Background: Exploring the Large Molecular World

Molecules are composed of multiple atoms and bonds connecting them, and the possible combinations of these components are vast. Some estimates suggest that around 1060 different molecules exist solely for drug discovery. The Chemical Abstracts Service (CAS) of the American Chemical Society currently contains approximately 70 million molecules as of February 8, 2023. With such a massive number of molecules, it is challenging to efficiently discover molecules with novel properties or identify key molecules for new reactions by examining each one individually.
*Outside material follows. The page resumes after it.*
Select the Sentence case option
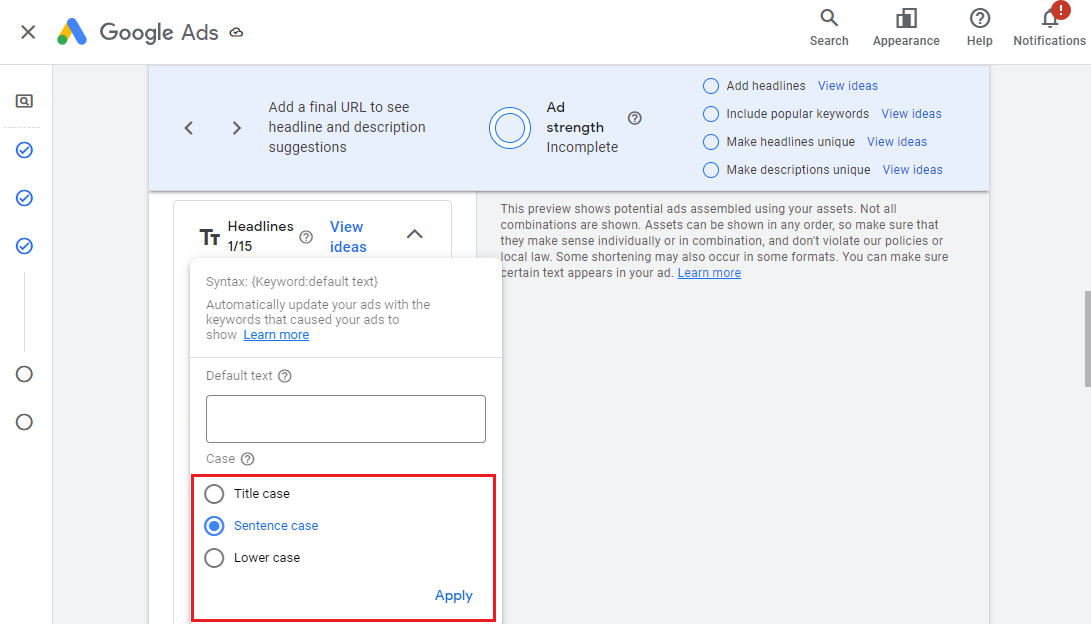 [x=214, y=526]
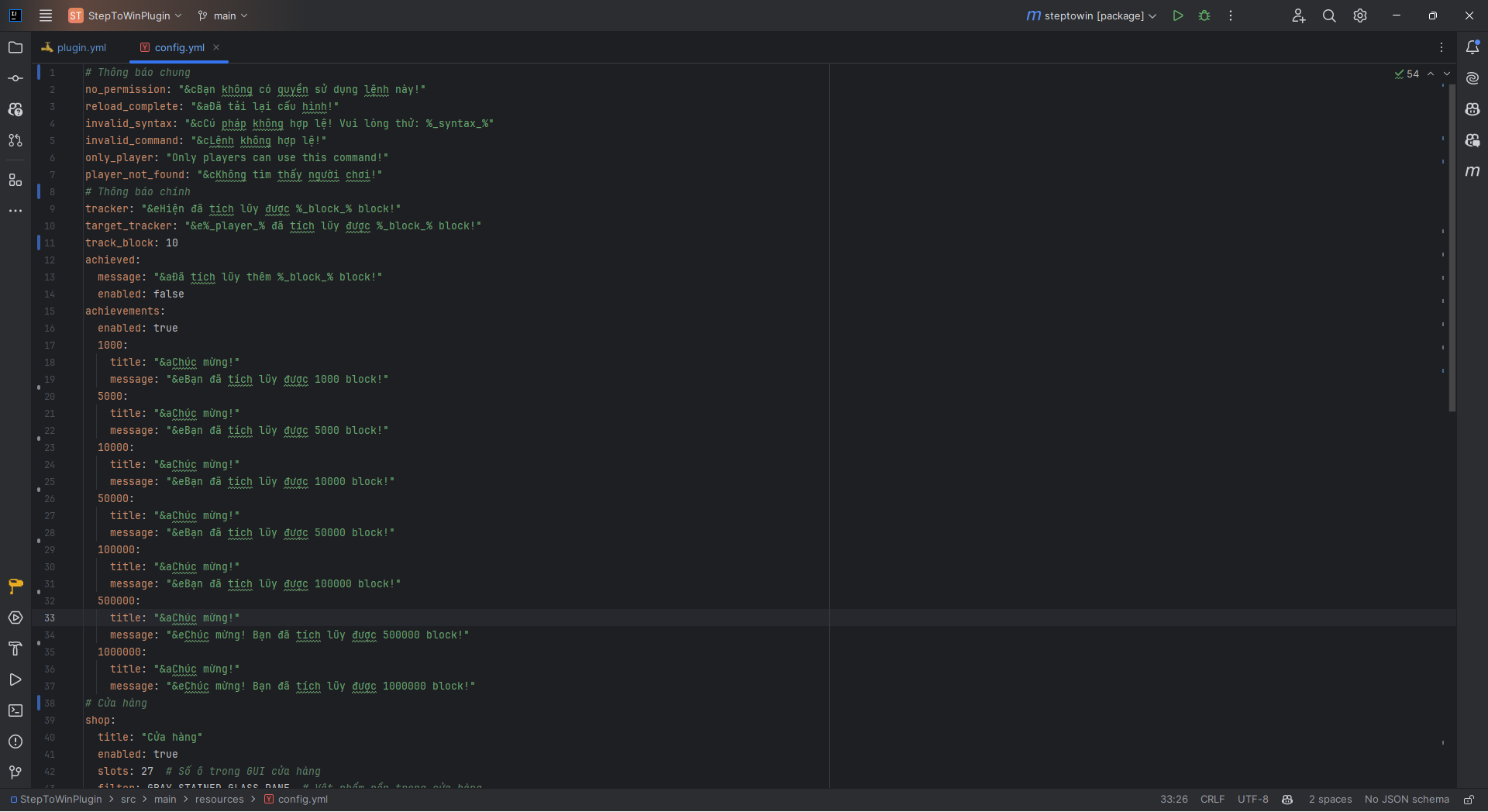This screenshot has height=812, width=1488.
Task: Close the config.yml tab
Action: [216, 47]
To efficiently explore the vast space of molecules, therefore, it is necessary to develop methods that can select a small number of essential and diverse molecules from a given large list of options, without examining similar types of molecules repeatedly. While many existing methods are designed to select diverse molecular structures, selecting important and diverse molecules for the acquisition of new chemical knowledge requires a broader approach that considers the molecular properties as well. In this study, we aimed to develop a molecular selection method that incorporates both properties and structures of molecules.

Approach: A New Molecular Selection Method Based on Molecular Representation Learning and Mathematical Knowledge

To select essential and diverse molecules from a large list of options using a computer, the first step is to determine how to represent the molecules in a digital format. In recent years, graph neural networks (GNNs) have emerged as a popular method for learning vector representations of molecules. Research has shown that the molecular vectors generated by GNNs capture important information about both the properties and structures of molecules. For this reason, we employed GNNs in our study. However, even with the vector representations of molecules, the process of selecting diverse molecular vectors remains a critical challenge.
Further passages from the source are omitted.